La mafia cerca altre strategie e l’arresto di Matteo Messina Denaro non pone fine alla lotta a Cosa Nostra. Parole del procuratore di Palermo Maurizio De Lucia al congresso nazionale di Area Democratica per la Giustizia, la corrente progressista della magistratura riunita nel capoluogo siciliano. E si rivolge ai colleghi presenti, ma anche ai politici invitati al dibattito: la segretaria del Pd Elly Schlein, la responsabile giustizia del partito Debora Serracchiani e il leader del M5S Giuseppe Conte. “Con l’arresto del boss Matteo Messina Denaro lo Stato ha messo a segno una vittoria importante, ma la lotta alla mafia è tutt’altro che conclusa”.

Le nuove intercettazioni dopo l’arresto

“Certamente la cattura di Messina Denaro ha segnato la chiusura di un ciclo, ma nessuno deve pensare che rappresenti la fine della lotta alla mafia”, ribadisce il magistrato.
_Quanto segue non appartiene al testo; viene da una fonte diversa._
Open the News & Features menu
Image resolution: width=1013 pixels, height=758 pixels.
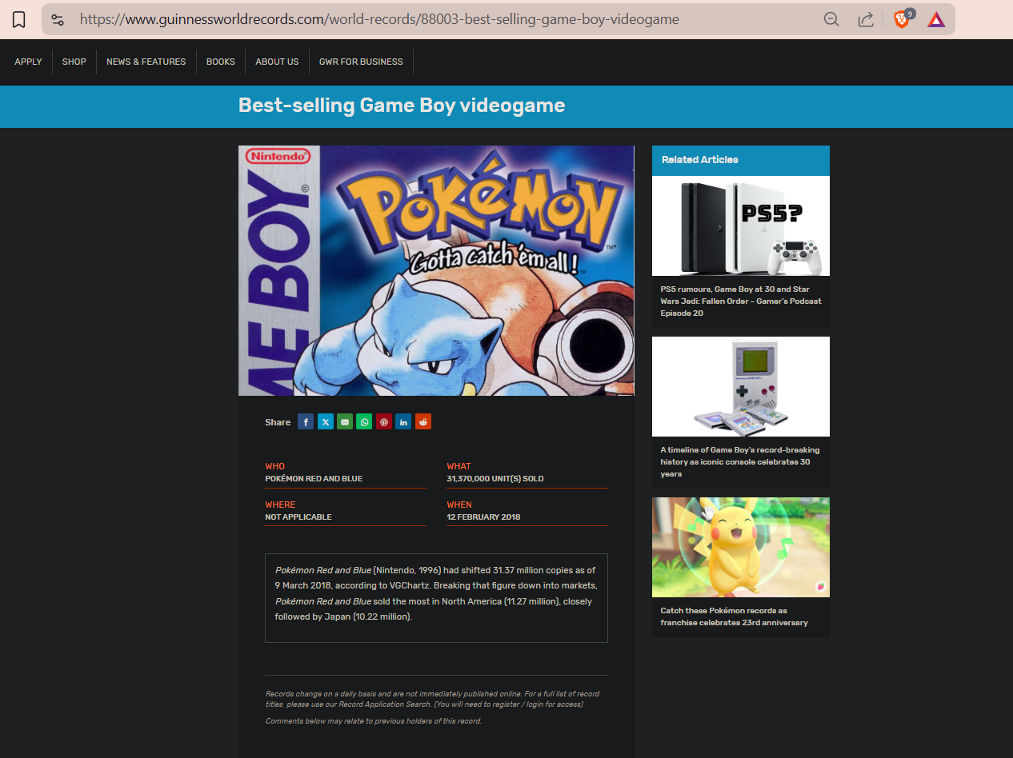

De Lucia dal 16 gennaio scorso, quando è scattato il blitz che ha portato in carcere il capomafia, morto lunedì, mette in chiaro il concetto. “Dallo stesso giorno dell’arresto di Messina Denaro – spiega – abbiamo intercettato conversazioni che dimostrano come i clan abbiano cominciato a rielaborare strategie”. “Noi ci siamo, siamo più forti della mafia – ha concluso – ma dobbiamo avere la consapevolezza di quel che può accadere”.

L’importanza delle intercettazioni

Parole chiare che ribadiscono, ancora una volta, l’importanza delle intercettazioni, argomento su cui si era soffermato anche il Guardasigilli, pronto a sgomberare il campo dai timori di modifiche della normativa sulle captazioni nei casi di reati di mafia. “Non si toccano, – aveva detto Nordio -. Col procuratore nazionale antimafia stiamo anzi progettando interventi nuovi per coprire le lacune derivate dal fatto che le grosse organizzazioni criminali non comunicano con i mezzi tradizionali, ma con strumenti che non siamo in grado di intercettare perché sofisticati e molto costosi. Ed è lì che intendiamo intervenire”. Nordio è tornato anche sul tema delle riforme precisando che in ogni caso “sarebbe una eresia pensare che la magistratura possa finire sotto il controllo dell’esecutivo”. Inoltre ha sottolineato la necessità di velocizzare i tempi dei processi “la cui lentezza costa all’Italia due punti di Pil”.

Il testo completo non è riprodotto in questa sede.